WHAT YOU ARE ASKED TO DO: Copy each line below exactly.
======== MATERIALS PROVIDED ========
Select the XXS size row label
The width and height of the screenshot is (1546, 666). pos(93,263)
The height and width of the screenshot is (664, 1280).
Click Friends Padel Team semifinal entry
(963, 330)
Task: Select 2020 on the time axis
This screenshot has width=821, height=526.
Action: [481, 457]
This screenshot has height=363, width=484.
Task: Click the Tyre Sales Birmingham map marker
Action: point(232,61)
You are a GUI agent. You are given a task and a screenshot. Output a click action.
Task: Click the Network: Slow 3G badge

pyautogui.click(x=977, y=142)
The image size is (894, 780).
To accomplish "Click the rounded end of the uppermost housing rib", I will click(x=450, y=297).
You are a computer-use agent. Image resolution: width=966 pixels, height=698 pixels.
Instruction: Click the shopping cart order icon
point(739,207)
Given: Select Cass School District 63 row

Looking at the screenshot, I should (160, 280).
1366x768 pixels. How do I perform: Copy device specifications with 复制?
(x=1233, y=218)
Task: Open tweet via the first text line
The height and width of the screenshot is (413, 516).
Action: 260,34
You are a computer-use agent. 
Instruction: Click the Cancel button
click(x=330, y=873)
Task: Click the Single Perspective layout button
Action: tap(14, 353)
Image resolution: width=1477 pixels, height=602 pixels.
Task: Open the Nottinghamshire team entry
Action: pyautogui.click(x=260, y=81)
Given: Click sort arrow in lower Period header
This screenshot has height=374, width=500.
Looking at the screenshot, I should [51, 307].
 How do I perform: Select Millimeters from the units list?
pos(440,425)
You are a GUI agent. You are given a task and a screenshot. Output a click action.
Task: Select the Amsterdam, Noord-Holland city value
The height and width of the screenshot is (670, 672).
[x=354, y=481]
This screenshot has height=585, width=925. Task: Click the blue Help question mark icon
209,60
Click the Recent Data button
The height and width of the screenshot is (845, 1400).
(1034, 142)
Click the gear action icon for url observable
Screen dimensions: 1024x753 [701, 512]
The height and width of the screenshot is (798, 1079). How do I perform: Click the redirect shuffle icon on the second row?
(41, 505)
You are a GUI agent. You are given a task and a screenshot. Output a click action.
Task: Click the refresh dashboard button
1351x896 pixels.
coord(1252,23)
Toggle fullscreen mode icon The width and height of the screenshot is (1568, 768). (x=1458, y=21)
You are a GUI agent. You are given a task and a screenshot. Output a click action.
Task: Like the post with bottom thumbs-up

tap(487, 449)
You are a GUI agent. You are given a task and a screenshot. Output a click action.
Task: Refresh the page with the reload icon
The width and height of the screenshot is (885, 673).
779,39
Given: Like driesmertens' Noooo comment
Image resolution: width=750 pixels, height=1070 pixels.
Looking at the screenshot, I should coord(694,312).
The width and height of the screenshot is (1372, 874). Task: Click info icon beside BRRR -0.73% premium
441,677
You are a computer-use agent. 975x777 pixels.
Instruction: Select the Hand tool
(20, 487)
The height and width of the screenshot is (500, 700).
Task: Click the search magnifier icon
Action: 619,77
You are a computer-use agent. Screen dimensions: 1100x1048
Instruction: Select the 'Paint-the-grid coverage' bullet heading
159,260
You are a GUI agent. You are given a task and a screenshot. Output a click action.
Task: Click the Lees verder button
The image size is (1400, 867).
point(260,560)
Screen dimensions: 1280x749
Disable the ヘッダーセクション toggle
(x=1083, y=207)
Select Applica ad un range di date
========
RESPONSE:
Select the XXS size row label
The width and height of the screenshot is (1546, 666). pos(93,263)
The height and width of the screenshot is (664, 1280).
Click Friends Padel Team semifinal entry
(963, 330)
Task: Select 2020 on the time axis
This screenshot has width=821, height=526.
Action: [481, 457]
This screenshot has height=363, width=484.
Task: Click the Tyre Sales Birmingham map marker
Action: point(232,61)
You are a GUI agent. You are given a task and a screenshot. Output a click action.
Task: Click the Network: Slow 3G badge

pyautogui.click(x=977, y=142)
The image size is (894, 780).
To accomplish "Click the rounded end of the uppermost housing rib", I will click(x=450, y=297).
You are a computer-use agent. Image resolution: width=966 pixels, height=698 pixels.
Instruction: Click the shopping cart order icon
point(739,207)
Given: Select Cass School District 63 row

Looking at the screenshot, I should (160, 280).
1366x768 pixels. How do I perform: Copy device specifications with 复制?
(x=1233, y=218)
Task: Open tweet via the first text line
The height and width of the screenshot is (413, 516).
Action: 260,34
You are a computer-use agent. 
Instruction: Click the Cancel button
click(x=330, y=873)
Task: Click the Single Perspective layout button
Action: tap(14, 353)
Image resolution: width=1477 pixels, height=602 pixels.
Task: Open the Nottinghamshire team entry
Action: pyautogui.click(x=260, y=81)
Given: Click sort arrow in lower Period header
This screenshot has height=374, width=500.
Looking at the screenshot, I should [51, 307].
 How do I perform: Select Millimeters from the units list?
pos(440,425)
You are a GUI agent. You are given a task and a screenshot. Output a click action.
Task: Select the Amsterdam, Noord-Holland city value
The height and width of the screenshot is (670, 672).
[x=354, y=481]
This screenshot has height=585, width=925. Task: Click the blue Help question mark icon
209,60
Click the Recent Data button
The height and width of the screenshot is (845, 1400).
(1034, 142)
Click the gear action icon for url observable
Screen dimensions: 1024x753 [701, 512]
The height and width of the screenshot is (798, 1079). How do I perform: Click the redirect shuffle icon on the second row?
(41, 505)
You are a GUI agent. You are given a task and a screenshot. Output a click action.
Task: Click the refresh dashboard button
1351x896 pixels.
coord(1252,23)
Toggle fullscreen mode icon The width and height of the screenshot is (1568, 768). (x=1458, y=21)
You are a GUI agent. You are given a task and a screenshot. Output a click action.
Task: Like the post with bottom thumbs-up

tap(487, 449)
You are a GUI agent. You are given a task and a screenshot. Output a click action.
Task: Refresh the page with the reload icon
The width and height of the screenshot is (885, 673).
779,39
Given: Like driesmertens' Noooo comment
Image resolution: width=750 pixels, height=1070 pixels.
Looking at the screenshot, I should coord(694,312).
The width and height of the screenshot is (1372, 874). Task: Click info icon beside BRRR -0.73% premium
441,677
You are a computer-use agent. 975x777 pixels.
Instruction: Select the Hand tool
(20, 487)
The height and width of the screenshot is (500, 700).
Task: Click the search magnifier icon
Action: 619,77
You are a computer-use agent. Screen dimensions: 1100x1048
Instruction: Select the 'Paint-the-grid coverage' bullet heading
159,260
You are a GUI agent. You are given a task and a screenshot. Output a click action.
Task: Click the Lees verder button
The image size is (1400, 867).
point(260,560)
Screen dimensions: 1280x749
Disable the ヘッダーセクション toggle
(x=1083, y=207)
Select Applica ad un range di date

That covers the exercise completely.